The acquired net assets of Tiger X based on their estimated fair value as of June 30, 2016 are as follows (in thousands):

 

 

Cash

  $ 13,872  

Royalty receivable

    142  

Prepaid expenses

    9  

Net acquired tangible assets

  $ 14,023  

 

 
 

 

 

3.

Pro Forma Adjustments

 

The unaudited pro forma condensed combined financial statements include pro forma adjustments to give effect to certain significant transactions of BioCardia as a direct result of the merger, or for accounting purposes, the acquisition of Tiger X’s net assets by BioCardia.
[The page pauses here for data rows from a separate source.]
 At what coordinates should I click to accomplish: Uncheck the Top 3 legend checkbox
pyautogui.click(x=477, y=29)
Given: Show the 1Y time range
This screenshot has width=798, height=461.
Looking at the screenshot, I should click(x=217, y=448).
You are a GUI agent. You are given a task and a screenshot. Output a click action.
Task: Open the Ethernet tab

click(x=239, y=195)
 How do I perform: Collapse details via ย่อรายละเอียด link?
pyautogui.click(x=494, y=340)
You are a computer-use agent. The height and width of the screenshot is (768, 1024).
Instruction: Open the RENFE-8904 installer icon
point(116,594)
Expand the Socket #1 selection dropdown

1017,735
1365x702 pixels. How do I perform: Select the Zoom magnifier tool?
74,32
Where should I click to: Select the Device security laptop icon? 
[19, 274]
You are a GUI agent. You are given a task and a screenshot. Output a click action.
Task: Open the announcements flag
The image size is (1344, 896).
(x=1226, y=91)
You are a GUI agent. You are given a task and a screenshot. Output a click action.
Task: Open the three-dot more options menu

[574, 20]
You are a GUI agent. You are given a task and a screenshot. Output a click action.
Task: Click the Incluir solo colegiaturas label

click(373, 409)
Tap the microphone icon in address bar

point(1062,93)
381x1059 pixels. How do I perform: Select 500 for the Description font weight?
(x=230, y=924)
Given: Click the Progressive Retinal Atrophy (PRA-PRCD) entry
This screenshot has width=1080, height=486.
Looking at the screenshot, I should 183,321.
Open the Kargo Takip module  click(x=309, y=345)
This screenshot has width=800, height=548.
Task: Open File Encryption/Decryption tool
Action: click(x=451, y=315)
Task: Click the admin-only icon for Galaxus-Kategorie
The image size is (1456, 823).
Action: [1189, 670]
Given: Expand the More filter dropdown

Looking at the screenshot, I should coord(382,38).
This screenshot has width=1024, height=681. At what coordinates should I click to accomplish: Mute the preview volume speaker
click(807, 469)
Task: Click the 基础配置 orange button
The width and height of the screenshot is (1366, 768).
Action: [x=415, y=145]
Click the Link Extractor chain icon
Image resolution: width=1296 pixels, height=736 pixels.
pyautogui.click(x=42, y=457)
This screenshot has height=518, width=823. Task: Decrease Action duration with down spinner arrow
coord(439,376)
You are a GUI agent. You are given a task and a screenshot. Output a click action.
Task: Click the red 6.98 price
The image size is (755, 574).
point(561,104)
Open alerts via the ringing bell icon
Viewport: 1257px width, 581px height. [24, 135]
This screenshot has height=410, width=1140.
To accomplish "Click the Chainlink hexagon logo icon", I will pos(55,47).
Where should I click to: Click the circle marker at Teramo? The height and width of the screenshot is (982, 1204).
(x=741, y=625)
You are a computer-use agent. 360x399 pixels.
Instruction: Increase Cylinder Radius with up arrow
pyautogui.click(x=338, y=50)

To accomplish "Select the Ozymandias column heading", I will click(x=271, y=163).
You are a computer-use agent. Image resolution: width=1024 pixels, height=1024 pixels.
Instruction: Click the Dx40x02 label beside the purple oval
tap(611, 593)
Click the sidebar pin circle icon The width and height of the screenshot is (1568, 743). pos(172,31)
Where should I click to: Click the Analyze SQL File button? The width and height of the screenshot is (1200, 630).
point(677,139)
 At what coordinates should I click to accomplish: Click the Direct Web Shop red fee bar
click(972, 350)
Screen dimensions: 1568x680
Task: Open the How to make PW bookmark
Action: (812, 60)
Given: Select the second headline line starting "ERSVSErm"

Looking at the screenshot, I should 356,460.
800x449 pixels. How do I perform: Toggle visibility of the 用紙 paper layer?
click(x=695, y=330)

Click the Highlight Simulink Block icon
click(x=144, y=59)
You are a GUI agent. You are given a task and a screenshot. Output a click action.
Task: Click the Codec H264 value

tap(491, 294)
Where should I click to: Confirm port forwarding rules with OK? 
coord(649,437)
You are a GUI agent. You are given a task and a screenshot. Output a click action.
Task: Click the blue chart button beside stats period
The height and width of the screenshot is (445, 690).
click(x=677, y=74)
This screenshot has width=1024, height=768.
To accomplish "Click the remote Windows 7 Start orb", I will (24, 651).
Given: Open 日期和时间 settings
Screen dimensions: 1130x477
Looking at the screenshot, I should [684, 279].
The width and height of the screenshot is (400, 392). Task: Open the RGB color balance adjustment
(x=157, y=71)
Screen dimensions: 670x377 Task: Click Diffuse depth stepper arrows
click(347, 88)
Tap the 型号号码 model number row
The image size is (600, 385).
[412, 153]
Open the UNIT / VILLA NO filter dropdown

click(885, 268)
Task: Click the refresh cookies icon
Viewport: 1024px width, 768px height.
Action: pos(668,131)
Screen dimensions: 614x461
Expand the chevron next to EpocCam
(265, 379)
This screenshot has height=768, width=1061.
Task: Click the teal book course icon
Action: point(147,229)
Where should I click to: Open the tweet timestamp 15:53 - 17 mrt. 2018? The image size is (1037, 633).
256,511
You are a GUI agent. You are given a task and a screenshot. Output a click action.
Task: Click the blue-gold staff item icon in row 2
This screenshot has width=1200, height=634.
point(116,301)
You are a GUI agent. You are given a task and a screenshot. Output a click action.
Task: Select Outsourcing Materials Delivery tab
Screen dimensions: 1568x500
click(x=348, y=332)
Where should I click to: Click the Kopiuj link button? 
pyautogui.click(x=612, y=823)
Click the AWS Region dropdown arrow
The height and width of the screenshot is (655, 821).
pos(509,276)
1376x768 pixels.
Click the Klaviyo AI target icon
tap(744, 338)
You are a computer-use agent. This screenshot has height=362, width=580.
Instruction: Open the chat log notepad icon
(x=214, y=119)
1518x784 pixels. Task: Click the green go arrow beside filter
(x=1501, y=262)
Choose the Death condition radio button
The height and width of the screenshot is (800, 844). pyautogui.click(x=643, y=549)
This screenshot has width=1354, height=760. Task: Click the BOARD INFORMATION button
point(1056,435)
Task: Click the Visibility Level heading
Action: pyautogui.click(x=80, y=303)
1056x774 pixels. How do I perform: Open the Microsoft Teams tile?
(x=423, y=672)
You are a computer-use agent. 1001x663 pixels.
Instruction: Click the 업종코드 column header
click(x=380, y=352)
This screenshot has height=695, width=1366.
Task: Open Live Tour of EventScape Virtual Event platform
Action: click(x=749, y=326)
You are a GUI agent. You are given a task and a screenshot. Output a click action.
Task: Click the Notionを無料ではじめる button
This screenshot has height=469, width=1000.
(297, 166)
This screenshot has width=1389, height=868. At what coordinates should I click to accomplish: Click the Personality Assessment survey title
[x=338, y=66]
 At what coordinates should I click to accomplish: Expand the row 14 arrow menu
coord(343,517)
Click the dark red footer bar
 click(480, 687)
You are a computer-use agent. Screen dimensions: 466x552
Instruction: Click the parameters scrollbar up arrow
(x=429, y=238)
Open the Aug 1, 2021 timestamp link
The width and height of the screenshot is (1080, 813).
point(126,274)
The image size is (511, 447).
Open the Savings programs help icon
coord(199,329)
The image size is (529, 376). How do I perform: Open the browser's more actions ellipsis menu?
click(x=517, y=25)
The pro forma adjustments reflecting the completion of the merger are based upon the accounting analysis conclusion that the merger should be accounted for as an asset acquisition and upon the assumptions set forth below.

 

A. 

To reflect the capital raised by Tiger X Medical, Inc. prior to the close of the merger.

   

B.

To reflect the elimination of Tiger X Medical, Inc.'s historical stockholders' equity balances, including accumulated deficit and to reflect shares issued to Tiger X Medical, Inc. shareholders in exchange for net assets acquired.

   

C.

To reflect the conversion of the outstanding common and preferred stock and convertible notes payable with existing investors into common stock.

   
 

- 978,951 shares common stock converted to 18,960,066 shares common stock, $0.001 par value, at $0.15 per share.

   
 

- 5,705,380 shares preferred stock converted to 110,500,514 shares common stock, $0.001 par value, at $0.15 per share.

   
 

- Outstanding convertible shareholder notes payable with current investors converting to 67,443,988 shares at $0.12 per share and the elimination of interest expense and the changes in fair value of convertible shareholder notes derivative liability

   

D.

The adjustment reflects the issuance of $4.4 million in convertible notes by BioCardia prior to the closing of the merger, which converted into 29,649,248 shares of common stock at a conversion price of $0.15 per share.

   

E.

The adjustment reflects the settlement of the warrant liability and issuance of 129,683 shares of common stock, $0.001 par value, and the elimination of the change in fair value of convertible preferred stock warrant liability and the change in fair value of maturity date preferred stock warrant liability.   

   

F.

Reflects the increase in weighted average shares in connection with the issuance of 226,683,499 shares in the asset acquisition, including the conversion of common and preferred stock, notes payable and preferred stock warrants.